Does Steve Cohen have the Shelby County Republican chairman's vote?
Addressing the conservative Dutch Treat luncheon group on Saturday, Lang Wiseman, who was elected as the new GOP chair earlier this year, talked with unusual candor about next year’s political races, his party, its objectives and prospects, and assorted city-county issues.
At one point, Wiseman dealt frankly with the concept of crossover voting. The catalyst was a question about the looming confrontation between Mayor Willie Herenton and incumbent congressman Cohen in the 2010 9th District Democratic primary.
Acknowledging that the race would create a turnout “bad for the Republicans” and that it would be a “very difficult idea to try and win for a Republican in that race, “ Wiseman began, “I’ll tell you who I would vote for. You’d have to hold your nose….” And then, amid knowing chuckles from his score or so of listeners, let the rest of that thought go unexpressed.
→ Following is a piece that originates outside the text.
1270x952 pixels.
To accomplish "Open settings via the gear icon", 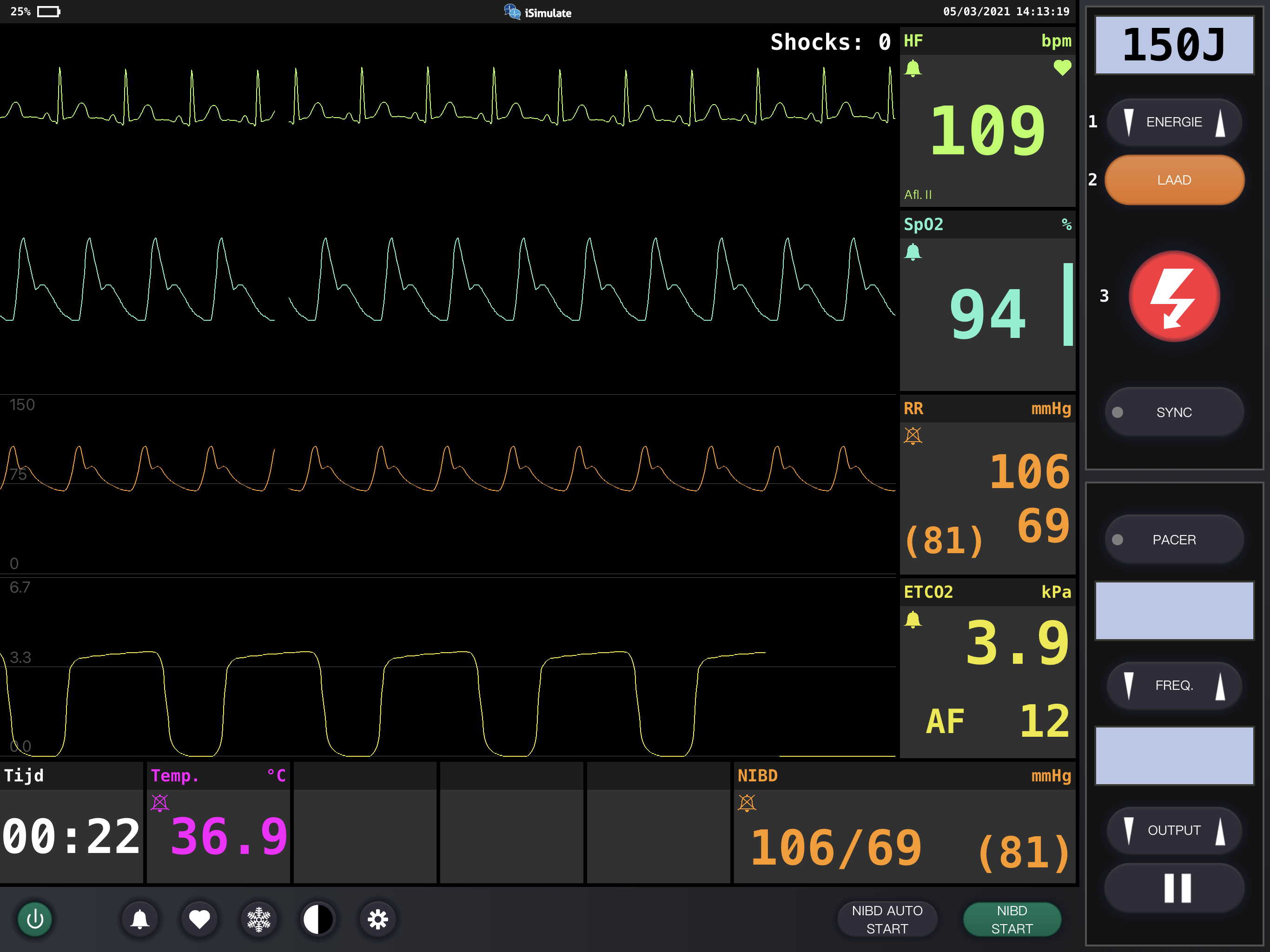I will pos(377,919).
Wiseman resumed, pondering the question of how best to turn away Herenton’s ambitions. “You’d have to vote in the Democrat primary. But who does that hurt? Bill Gibbons,” he said, referring to the District Attorney General’s candidacy for governor in next year’s Republican primary, simultaneous with the Herenton-Cohen showdown in the Democratic primary.
The other side of the coin, Wiseman said, was that “there [should] be a serious Republican in every race” — the idea being that, should Herenton win the congressional primary, a voter might conclude, “I’m going to vote for a Republican just to keep Herenton from winning,” and Republican turnout overall might rise.
Not a 'Lost Cause'
“We have to fight the mentality that it’s a lost cause,” Wiseman said concerning demographic shifts that have begun to favor Democrats in countywide elections. He noted, without specifying, that four Republican incumbents in countywide office are reportedly not intending to run for reelection.
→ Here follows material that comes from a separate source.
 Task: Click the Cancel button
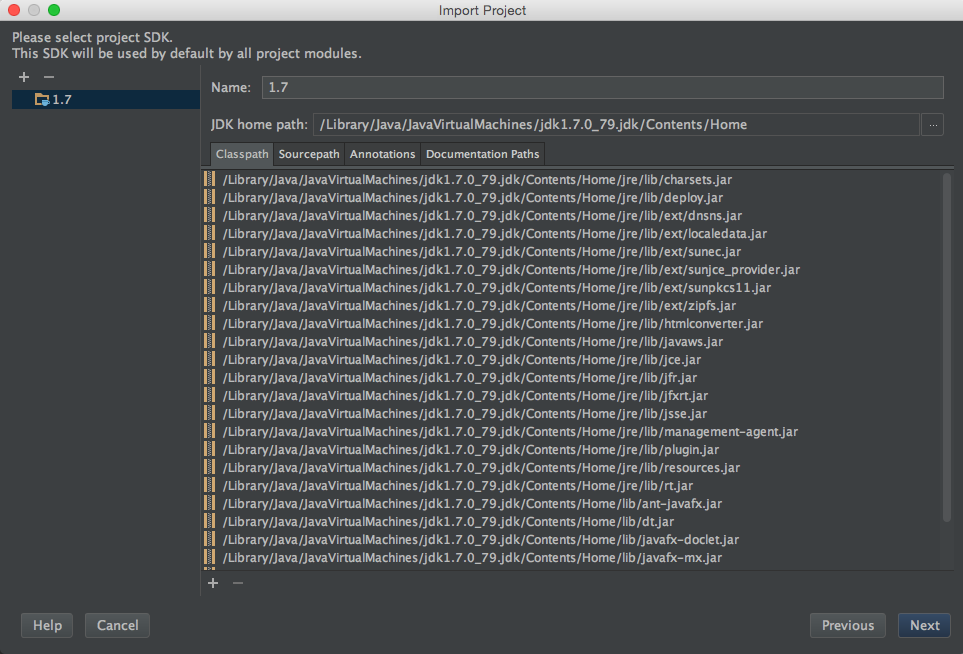(x=118, y=625)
“I have my own opinions about things,” acknowledged Wiseman. “I have my own opinions about lots of issues that don’t necessarily jibe with the Republican way….Sometimes I have to back up and say, ‘My job is not to give my opinion all the time’ That’s tough. That’s tough sometimes to have to get out and talk about an issue that I personally may not feel 100 percent about. That’s a difficult part of the job. But, by and large, we’re all pulling for the same sorts of things.”
Wiseman considered remedies for county Republicans’ dilemma. “We have to convince our own people that all is not lost…. People who have moved from one part of the county to another, we’ve got to get those people re-registered. We also have to take our message to places that traditionally we’ve not gone…traditional African-American areas. I think there’s a lot of potential there. We need to get out and do service projects …It might take a year, five years, ten years. [We should] go ahead and start planting seeds.”
Such a strategy might not yield “immediate tangible results” for Republicans, Wiseman conceded. “We have to build trust. They don’t want to hear what you have to say until they trust you first.” As examples of Republicans who have built such trust in traditionally Democratic areas, he named Sheriff Mark Luttrell and U.S. Senator Lamar Alexander., both of whom polled “from 20 percent to 30 percent” in areas where Republicans are normally held to the 7-percent range.
“The reason is,those guys get out in the community. They go to areas where Republicans are not traditionally received.”
In the course of arguing that there were many African Americans and other traditional Democrats “who are Republicans and just don’t know it,” Wiseman said, “Take Jim Strickland, the councilman. He’s out there pushing budget cuts so we don’t have to raise taxes. Jim’s a good friend of mine. I help him all the time he needs help. He needs to come over to the good side.”
'Tide Will Turn'
Wiseman attempted to counter some of his conservative questioners’ negative attitudes toward the city of Memphis. “The fact is, the city cannot live without the county, and the county cannot live without the city. We’re an economic unit, and if Memphis goes down the toilet, the county can’t make it. It just can’t, from a civic, educational, safety [point of view]…And vice versa.
“When businesses come to down, they don’t start at just the city limits and look at just the county. Memphis is geographically positioned in such a way we should e a Top Ten city.” As for outward migration from Memphis and Shelby County, “That tide will turn. There’s a tipping point.” As population builds up in adjoining areas, those areas are faced with upgrading their infrastructures. “They start to look at raising taxes. That’s what Tipton County is doing now.”